Sunday, October 28, 2007

Bibliographic ER

No, I'm not sending libraries to the emergency room, although there are days when I feel like we're at that point. The ER in the title refers to Entity-Relationship, a way to look at data that emphasizes the general viewpoint that there are things, and those things exist in relation to each other.

In one sense, this is what we have done for over a century with our library data. The bibliographic records that we create have in them many relationships: Person authored Book; Publishing House published Book; Book is in Series; Book has Topics. Those relationships are implicit in our records, but the data isn't formatted in an entity-relationship model. Our records, instead, talk about the relationships but don't make it easy to give the various entities their own existence. So we create a record that contains:

Book title.
Place, publisher, date
Subject A
Subject B

The record represents all of the information about the book, but there is no record that represents all of the information about the author, or all of the information about the publisher, etc. Instead, those "entities" are buried in bibliographic records scattered throughout the file.

An E-R model would give each of these entities an identity on which you could hang information about the entity.

OK, I can't draw worth beans. But basically the idea is that authors, subjects, publishers, topics, all become entries in their own right. This means that you can add information to the author record or the series record, because they have their own place in the design. It also makes it easy to look at your data from many different points of view, while still retaining all of the richness of the relationships. So from the point of view of the person who is the illustrator in the book above, the bibliographic world may look like this:

This type of model is expressed in FRBR, but the E-R aspect of FRBR does not seem to be incorporated into RDA as it stands today. Instead, RDA appears to be aimed at creating the same flat structure that we have in library data today.

If you take a look at the OpenLibrary you will see that books get a page that is about the book, and authors get a separate page that is about the author. This is very simple, but it is also very important. It means that the catalog is no longer just a list of books with authors but can become a rich source of information about authors. You can add bios for authors, link to web sites about the author, launch a discussion group about a favorite author. Because the author is an entity, not just a data element in a record about the book, it becomes a potentially active part of your information system.
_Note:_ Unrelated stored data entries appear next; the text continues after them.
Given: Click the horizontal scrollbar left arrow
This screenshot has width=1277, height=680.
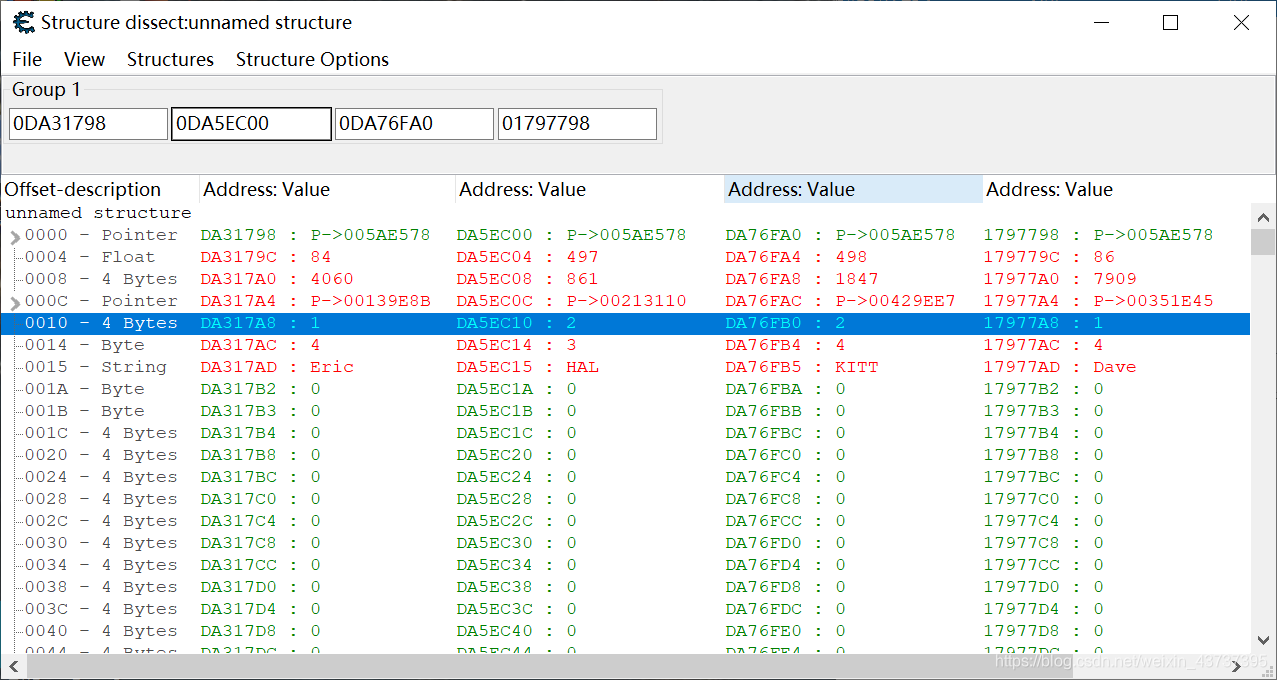Looking at the screenshot, I should click(x=12, y=665).
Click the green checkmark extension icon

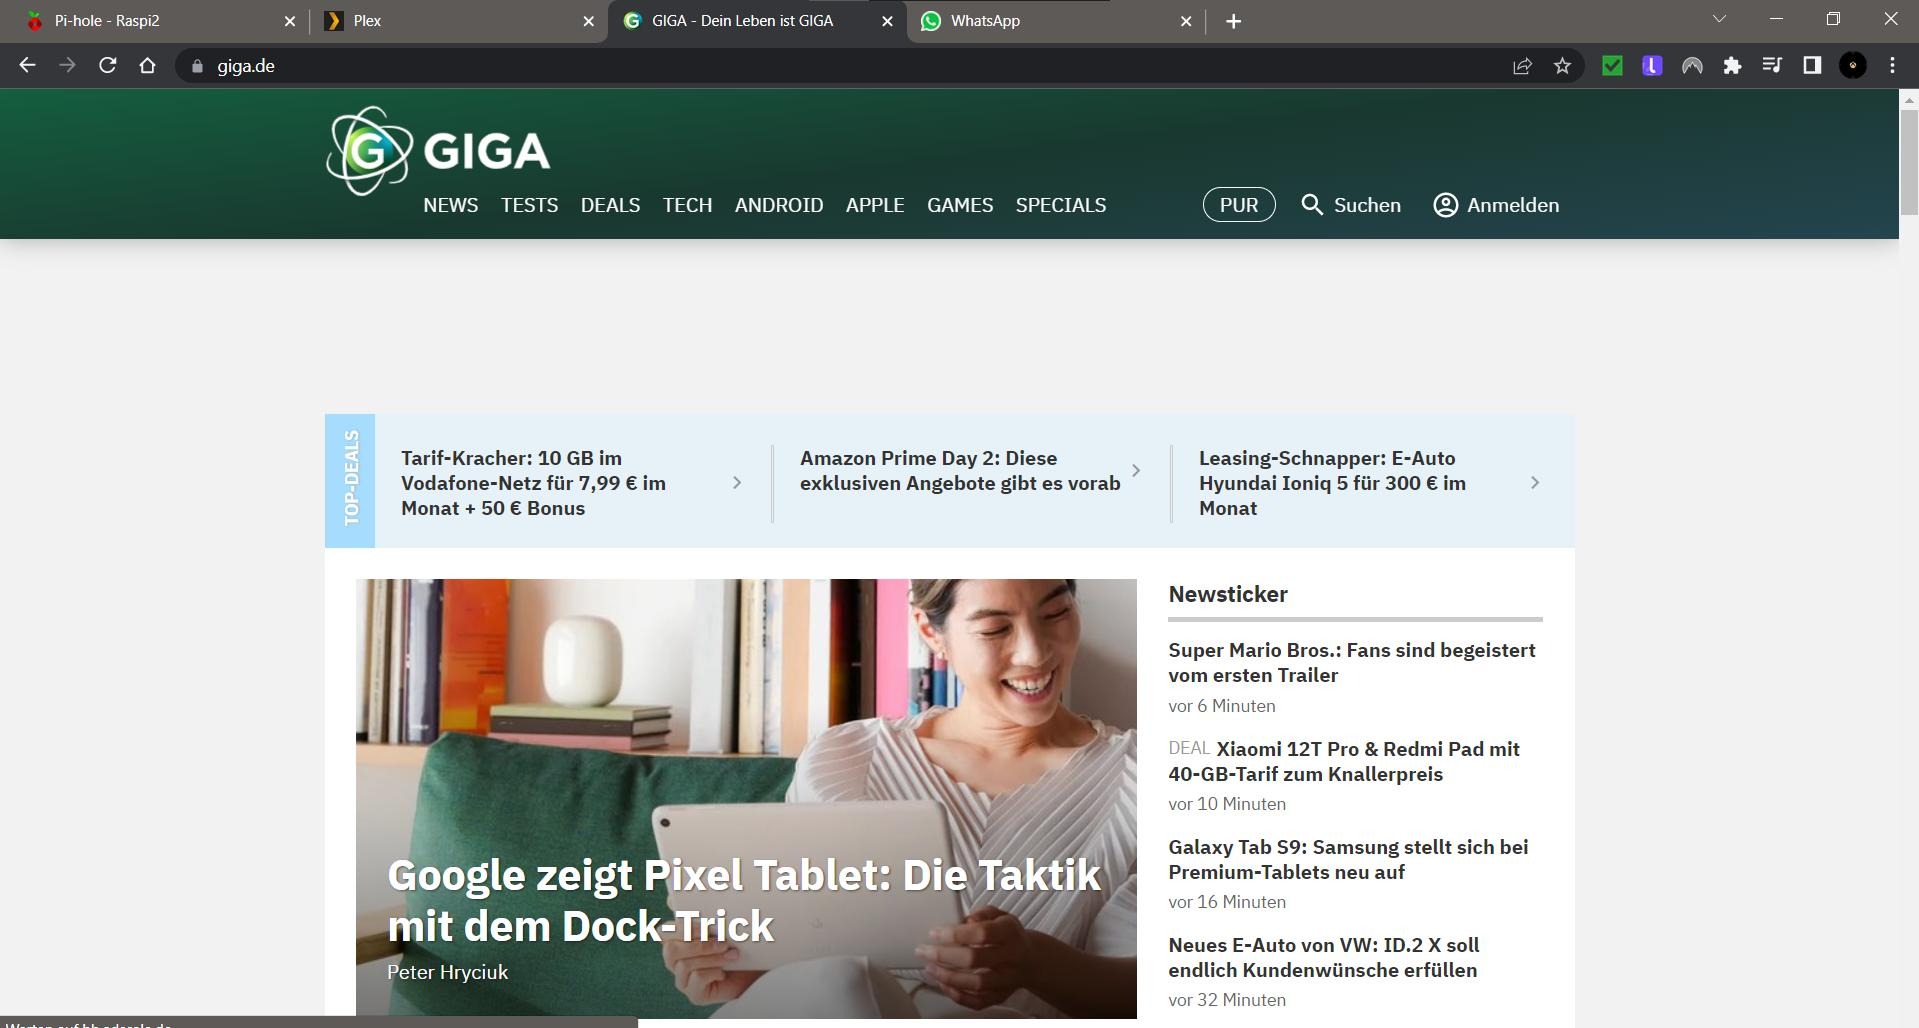[x=1612, y=66]
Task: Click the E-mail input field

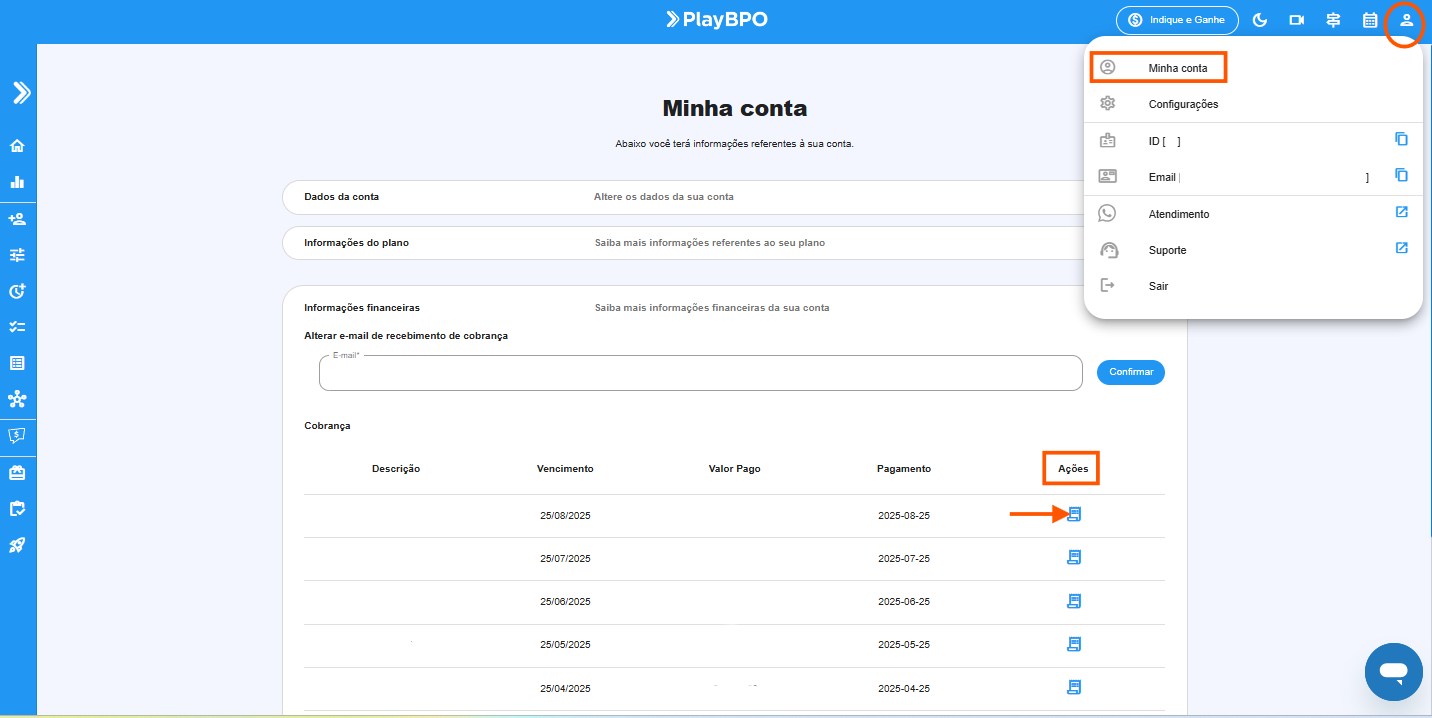Action: (x=700, y=374)
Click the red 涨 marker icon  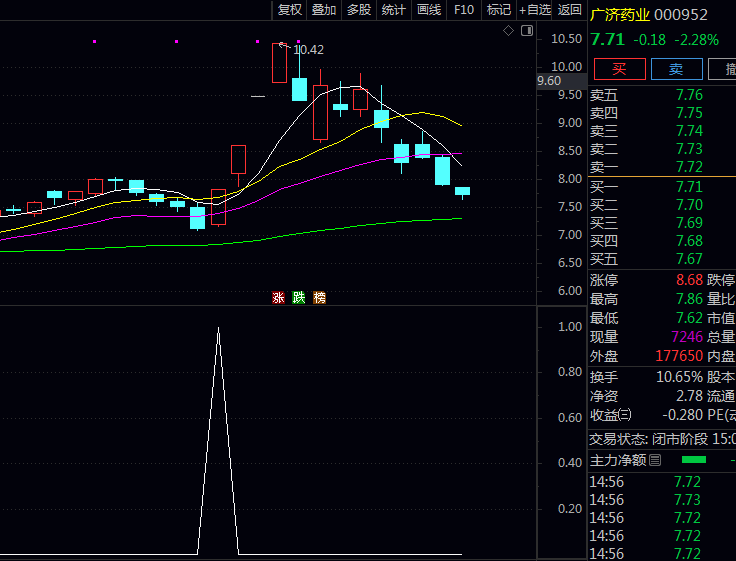pyautogui.click(x=278, y=298)
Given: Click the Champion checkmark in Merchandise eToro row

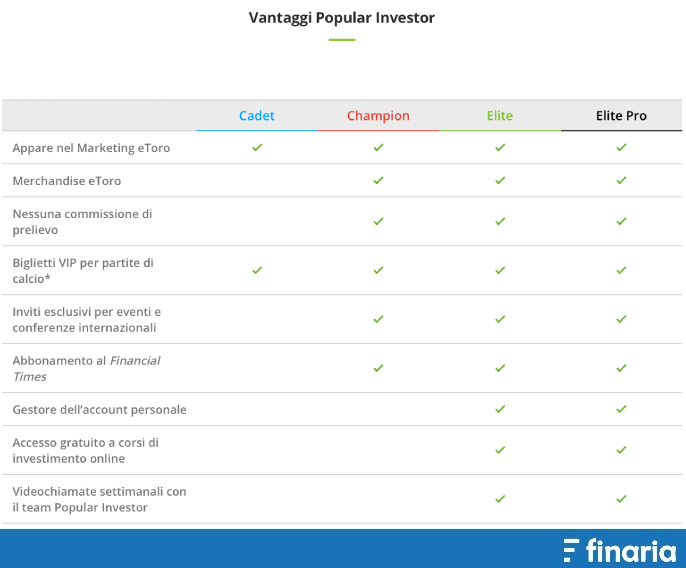Looking at the screenshot, I should (378, 180).
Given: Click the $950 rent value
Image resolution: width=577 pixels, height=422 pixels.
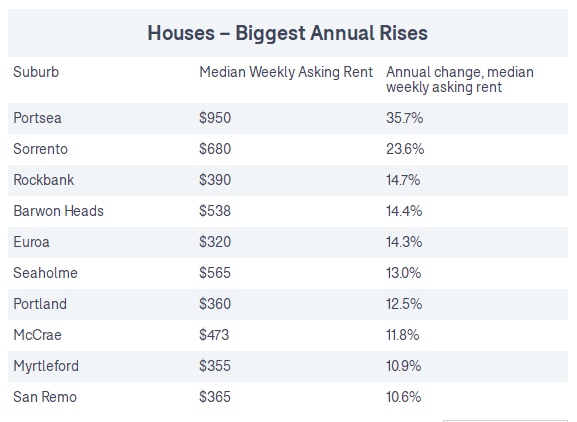Looking at the screenshot, I should coord(215,118).
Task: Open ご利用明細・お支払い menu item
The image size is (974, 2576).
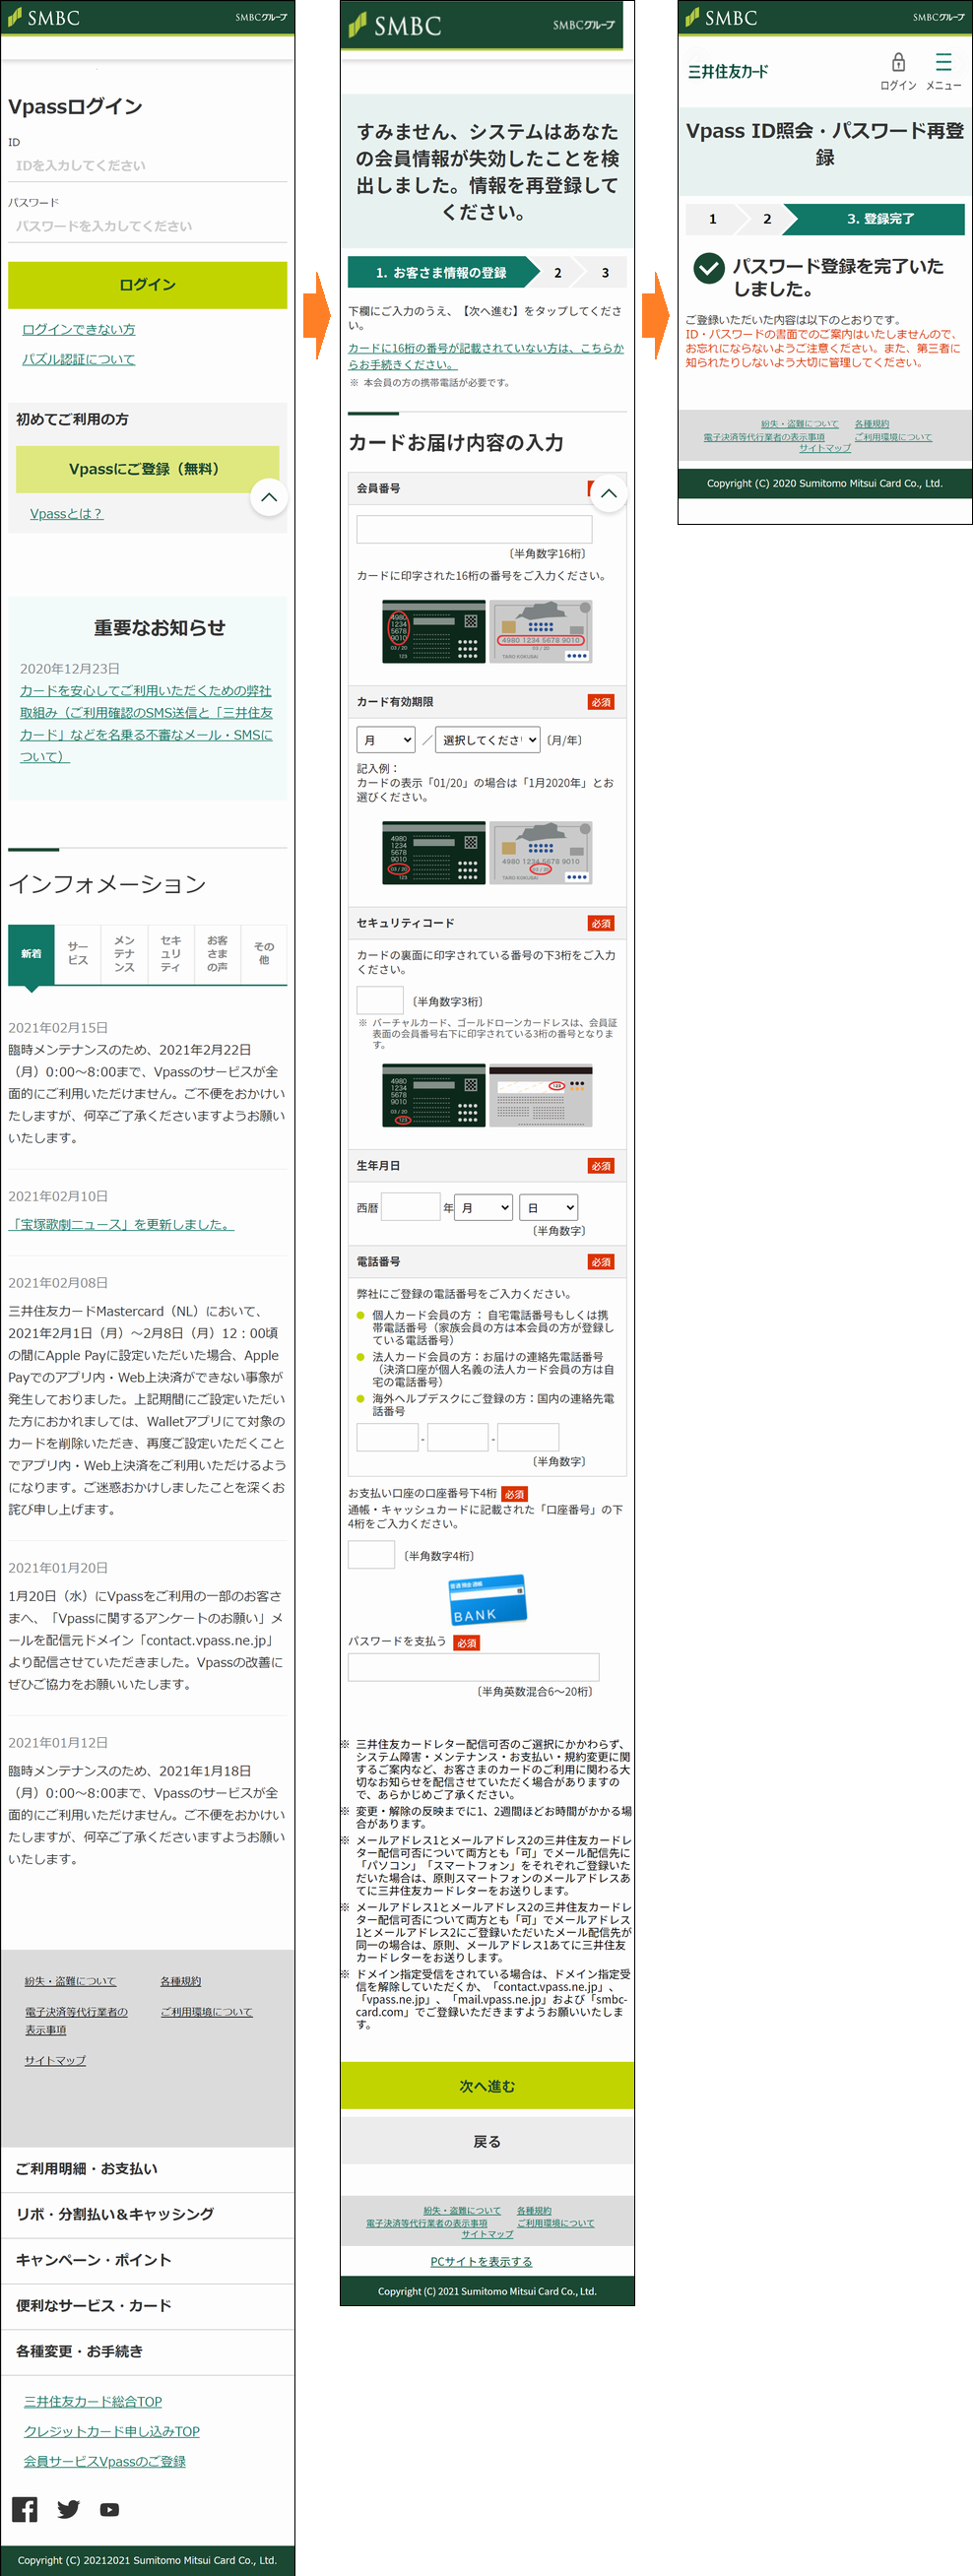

In the future, I hope that we can give life to many more entities in the OpenLibrary, and also that we can give them meaningful relationships between each other. This would mean taking a semantic web approach to library data. I don't have a clear picture of where we'll end up, but I'm glad that folks there are interested in experimenting. If you've already thought this through or have ideas in this direction, please step forward. I'd love to hear from you.


Bruce said...

No particular thoughts, except that I like where you're going.

The one complication that I think you've come across and that we've come across in the bibo ontology work is that contributions are more complex often than simple edits/authors/illustrates relations. So we model contributions as separate entities/resources/objects (depending on your frame of reference), so that we can represent more detailed information like order (a kind of proxy for relative role), etc.

But that doesn't preclude also doing the more direct relations.

Lorcan Dempsey said...

Although central to the frbr notion is that 'book' itself is best treated as several different entities: work etc.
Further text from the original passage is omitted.